Friday 16 December 2016

c++ - Preventing or blocking cpu data cache loading



I'm tasked with evaluating various flavors of ARM processors (benchmarking), specifically System On a Chip (SOC). Some SOC's have a lot of data cache, others have little. Because of this, I'd like my program to block the data cache.




I have written a Walking 1 test which accesses memory outside the core, but on the SOC. I'm going to run this on our present processor, that has very little data cache, and run it on a Cortex M3 processor, which has a lot of data cache memory.



I'm focusing on durations to fetch memory outside the processor. If I set the size of memory for the Walking 1 to a size larger than the data cache, the to run the test "exponentiates" in time. For example, for a small size of memory, the test runs in minutes, for larger memory sizes, the test takes hours.



Question: Is there an idiom that can be used to prevent the processor from loading the entire array into the processor's data cache?
(Note: This is tagged as C and C++ because I have the option to choose between the languages. If C has no idiom, but C++ does, than I will try C++ first.)

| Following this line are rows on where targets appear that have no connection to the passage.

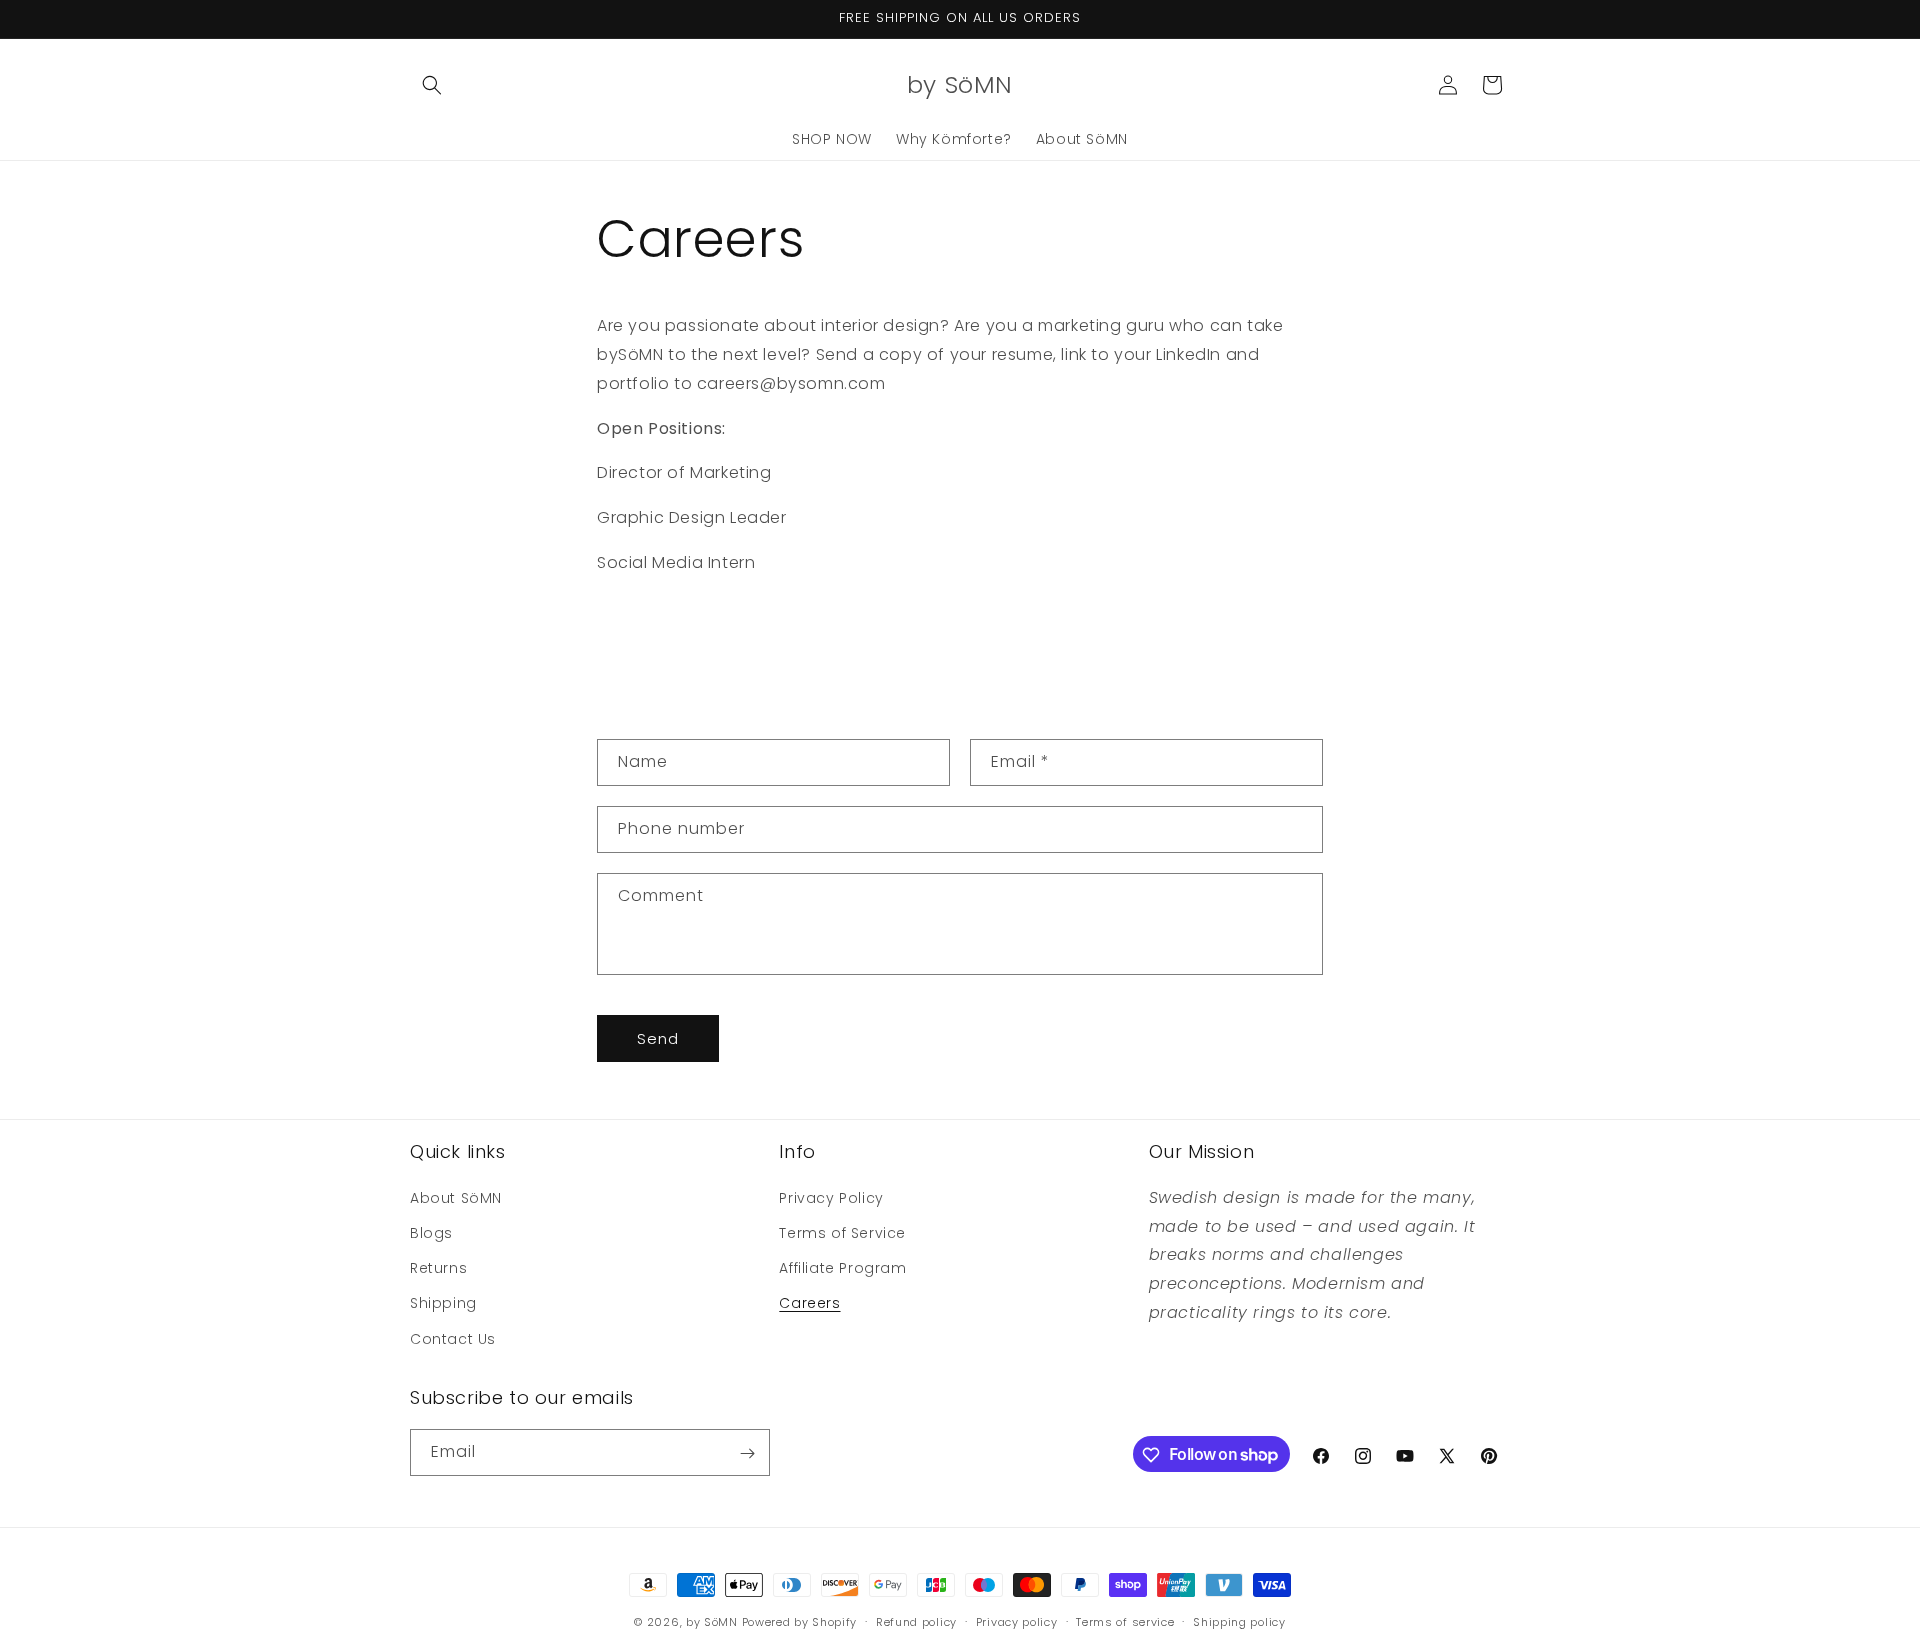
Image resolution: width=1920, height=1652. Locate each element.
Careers (809, 1303)
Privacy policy (1017, 1621)
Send (658, 1038)
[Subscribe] (747, 1453)
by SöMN (712, 1622)
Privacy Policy (831, 1197)
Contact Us (453, 1338)
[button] (432, 85)
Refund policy (916, 1621)
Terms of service (1125, 1621)
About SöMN (456, 1197)
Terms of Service (842, 1232)
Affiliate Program (842, 1268)
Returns (438, 1268)
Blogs (431, 1232)
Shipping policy (1239, 1621)
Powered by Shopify (800, 1622)
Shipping (443, 1303)
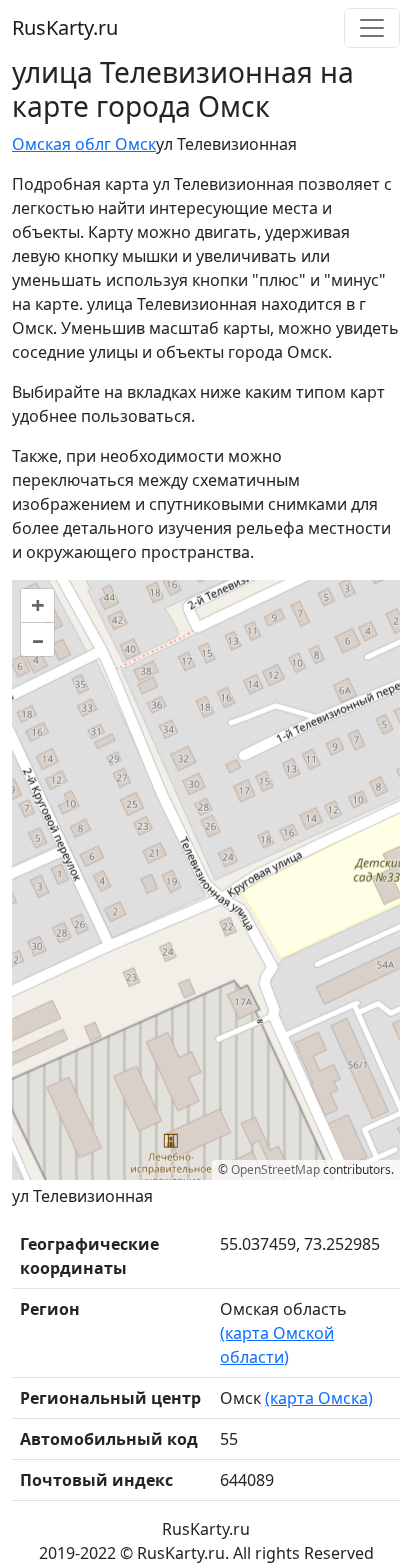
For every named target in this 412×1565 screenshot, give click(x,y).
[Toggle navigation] (372, 28)
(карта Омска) (319, 1398)
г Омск (130, 144)
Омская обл (58, 144)
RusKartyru (65, 27)
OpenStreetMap (275, 1169)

  • Platform: Various embedded or System On a Chip (development /
    evaluation boards), no OS.


  • Processor: ARM Cortex series with different peripherals on the chip
    and different data cache sizes.

  • Compilers: IAR Embedded Workbench, GNU C, GNU C++ (used in the
    background by various board suppliers).


Answer



Unless your compiler provides functions to access the memory region protection registers, you'll need to do some assembly to set memory region(s) to non-cacheable:



http://infocenter.arm.com/help/index.jsp?topic=/com.arm.doc.ddi0290g/Chdhdahb.html




or as mentioned below globally disable level one data and instruction cache via bits 2 and 12 of the c1 control register, which is accessed via co-processor register 15 = CP 15:



http://infocenter.arm.com/help/index.jsp?topic=/com.arm.doc.ddi0338g/Babebdcb.html



http://infocenter.arm.com/help/index.jsp?topic=/com.arm.doc.ddi0338g/Babgdhif.html



This assumes that your ARM processors have CP 15 functionality. There may be other control registers that might be useful for your tests. I'm not sure how this would be done on ARM processors without CP 15 functionality.